Word for word, copy the lines from the one with "Where should I" to the last line of the data below, counting both, and keep every picture out.

Data for analysis: Begin

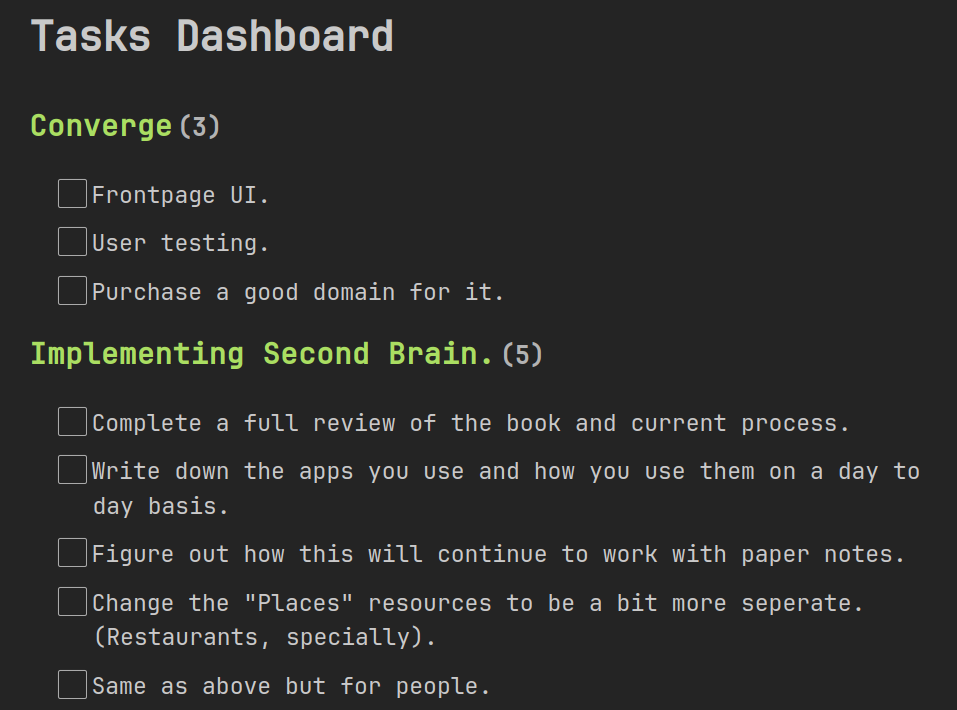Click the "Same as above but for people." text
957x710 pixels.
pyautogui.click(x=291, y=686)
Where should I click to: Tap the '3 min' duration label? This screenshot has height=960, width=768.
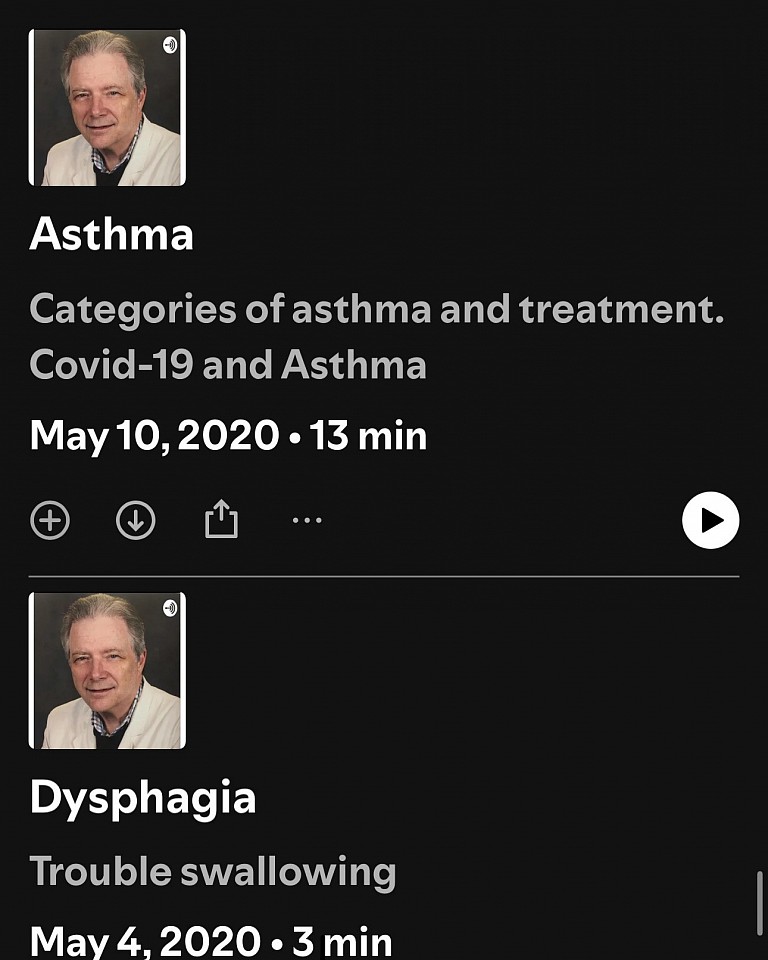342,942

Data for analysis: End

▶ [Result]
Where should I click to: Tap the '3 min' duration label? This screenshot has height=960, width=768.
342,942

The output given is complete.